[start Recorded information]

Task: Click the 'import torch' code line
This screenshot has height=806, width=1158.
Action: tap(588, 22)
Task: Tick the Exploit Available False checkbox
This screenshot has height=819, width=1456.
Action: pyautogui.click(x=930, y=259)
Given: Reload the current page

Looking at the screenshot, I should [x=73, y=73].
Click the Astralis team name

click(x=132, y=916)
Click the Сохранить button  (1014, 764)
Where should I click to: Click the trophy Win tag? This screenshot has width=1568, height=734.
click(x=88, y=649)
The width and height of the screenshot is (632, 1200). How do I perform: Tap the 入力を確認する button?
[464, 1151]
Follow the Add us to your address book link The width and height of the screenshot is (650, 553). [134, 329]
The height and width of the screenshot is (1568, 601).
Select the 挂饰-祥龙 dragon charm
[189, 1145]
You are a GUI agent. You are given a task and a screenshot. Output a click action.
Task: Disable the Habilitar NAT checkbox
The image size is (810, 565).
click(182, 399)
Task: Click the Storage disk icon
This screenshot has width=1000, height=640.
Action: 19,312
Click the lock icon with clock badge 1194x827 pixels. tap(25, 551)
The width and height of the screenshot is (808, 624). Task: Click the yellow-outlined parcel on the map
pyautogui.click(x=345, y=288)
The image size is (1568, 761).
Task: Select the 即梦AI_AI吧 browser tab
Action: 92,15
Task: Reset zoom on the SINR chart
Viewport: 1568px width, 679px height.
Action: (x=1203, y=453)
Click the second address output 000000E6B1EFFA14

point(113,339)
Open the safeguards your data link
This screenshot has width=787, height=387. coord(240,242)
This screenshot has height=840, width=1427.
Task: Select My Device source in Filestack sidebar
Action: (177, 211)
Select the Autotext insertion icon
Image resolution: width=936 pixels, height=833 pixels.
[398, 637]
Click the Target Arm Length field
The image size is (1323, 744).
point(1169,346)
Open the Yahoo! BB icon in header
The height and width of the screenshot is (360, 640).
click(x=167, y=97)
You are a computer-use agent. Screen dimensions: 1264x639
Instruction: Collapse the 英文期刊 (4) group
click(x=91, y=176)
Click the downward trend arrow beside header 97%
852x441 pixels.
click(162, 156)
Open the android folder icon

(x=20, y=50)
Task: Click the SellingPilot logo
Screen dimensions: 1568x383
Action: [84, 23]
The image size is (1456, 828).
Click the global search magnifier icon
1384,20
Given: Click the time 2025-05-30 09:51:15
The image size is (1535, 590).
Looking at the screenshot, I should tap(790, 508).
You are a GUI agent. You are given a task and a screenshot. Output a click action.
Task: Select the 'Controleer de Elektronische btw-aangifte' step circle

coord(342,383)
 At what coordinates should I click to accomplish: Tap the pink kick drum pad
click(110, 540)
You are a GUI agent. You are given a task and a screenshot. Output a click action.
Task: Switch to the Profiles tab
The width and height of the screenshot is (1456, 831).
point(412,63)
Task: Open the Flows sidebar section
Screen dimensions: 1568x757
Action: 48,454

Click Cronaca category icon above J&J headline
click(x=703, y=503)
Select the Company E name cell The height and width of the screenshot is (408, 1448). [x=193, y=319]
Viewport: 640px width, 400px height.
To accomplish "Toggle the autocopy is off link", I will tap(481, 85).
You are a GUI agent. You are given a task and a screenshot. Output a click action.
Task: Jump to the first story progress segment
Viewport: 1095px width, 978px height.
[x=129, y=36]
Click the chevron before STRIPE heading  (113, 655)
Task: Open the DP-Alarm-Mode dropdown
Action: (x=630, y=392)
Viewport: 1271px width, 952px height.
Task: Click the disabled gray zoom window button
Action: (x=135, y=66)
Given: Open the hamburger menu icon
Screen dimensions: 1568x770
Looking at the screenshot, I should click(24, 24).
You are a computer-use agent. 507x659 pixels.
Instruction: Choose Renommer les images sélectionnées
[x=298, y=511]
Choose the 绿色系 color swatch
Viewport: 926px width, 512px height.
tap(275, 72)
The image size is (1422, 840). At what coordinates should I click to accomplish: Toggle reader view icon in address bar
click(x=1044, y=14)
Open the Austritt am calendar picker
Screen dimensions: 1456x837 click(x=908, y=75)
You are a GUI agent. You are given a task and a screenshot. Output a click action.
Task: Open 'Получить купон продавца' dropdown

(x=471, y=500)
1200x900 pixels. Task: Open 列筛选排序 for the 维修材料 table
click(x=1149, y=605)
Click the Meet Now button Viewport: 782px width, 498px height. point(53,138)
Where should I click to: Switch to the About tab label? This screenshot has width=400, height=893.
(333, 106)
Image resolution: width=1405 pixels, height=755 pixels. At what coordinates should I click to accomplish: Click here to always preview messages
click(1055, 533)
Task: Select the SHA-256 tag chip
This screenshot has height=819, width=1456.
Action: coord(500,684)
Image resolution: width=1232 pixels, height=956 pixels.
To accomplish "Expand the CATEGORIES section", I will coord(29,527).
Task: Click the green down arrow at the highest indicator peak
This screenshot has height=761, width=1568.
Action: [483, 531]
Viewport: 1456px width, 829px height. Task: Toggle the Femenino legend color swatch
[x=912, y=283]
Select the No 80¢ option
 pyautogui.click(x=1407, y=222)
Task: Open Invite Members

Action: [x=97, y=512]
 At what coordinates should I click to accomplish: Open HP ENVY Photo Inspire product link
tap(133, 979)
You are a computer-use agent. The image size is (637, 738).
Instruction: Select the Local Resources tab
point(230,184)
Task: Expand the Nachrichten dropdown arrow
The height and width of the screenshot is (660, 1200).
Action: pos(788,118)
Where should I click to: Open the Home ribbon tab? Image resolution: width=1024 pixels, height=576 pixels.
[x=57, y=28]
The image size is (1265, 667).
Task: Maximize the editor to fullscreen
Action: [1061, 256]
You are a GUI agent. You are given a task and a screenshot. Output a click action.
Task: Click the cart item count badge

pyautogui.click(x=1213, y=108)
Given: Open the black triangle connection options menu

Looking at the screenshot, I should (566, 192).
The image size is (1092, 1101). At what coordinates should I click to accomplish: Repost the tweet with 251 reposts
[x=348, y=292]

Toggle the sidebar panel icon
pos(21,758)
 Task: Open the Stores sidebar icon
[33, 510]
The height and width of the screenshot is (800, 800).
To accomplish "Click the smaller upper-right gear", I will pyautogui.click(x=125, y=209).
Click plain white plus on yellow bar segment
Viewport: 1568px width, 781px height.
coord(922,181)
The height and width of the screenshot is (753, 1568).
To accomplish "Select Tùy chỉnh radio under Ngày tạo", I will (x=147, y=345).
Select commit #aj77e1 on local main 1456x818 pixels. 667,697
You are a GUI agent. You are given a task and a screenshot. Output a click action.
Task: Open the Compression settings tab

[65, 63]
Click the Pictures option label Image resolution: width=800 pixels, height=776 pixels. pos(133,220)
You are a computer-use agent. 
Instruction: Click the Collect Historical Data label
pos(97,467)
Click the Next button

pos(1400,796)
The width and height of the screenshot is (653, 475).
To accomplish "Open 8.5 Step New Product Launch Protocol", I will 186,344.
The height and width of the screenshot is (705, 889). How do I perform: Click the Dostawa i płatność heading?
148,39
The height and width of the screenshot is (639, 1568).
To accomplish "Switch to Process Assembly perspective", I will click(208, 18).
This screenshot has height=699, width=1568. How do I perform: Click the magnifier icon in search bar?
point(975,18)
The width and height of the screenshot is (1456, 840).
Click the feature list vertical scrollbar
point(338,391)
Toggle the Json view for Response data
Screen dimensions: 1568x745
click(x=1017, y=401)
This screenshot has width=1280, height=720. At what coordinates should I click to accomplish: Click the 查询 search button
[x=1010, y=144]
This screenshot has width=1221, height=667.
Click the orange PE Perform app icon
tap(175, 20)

[end Recorded information]

## Exercise goal
Pull out every line in the rows above that contains the word "Where", matching case exactly.

## Reply to the exercise
Where should I click to: Click the trophy Win tag? This screenshot has width=1568, height=734.
Where should I click to: Switch to the About tab label? This screenshot has width=400, height=893.
Where should I click to: Open the Home ribbon tab? Image resolution: width=1024 pixels, height=576 pixels.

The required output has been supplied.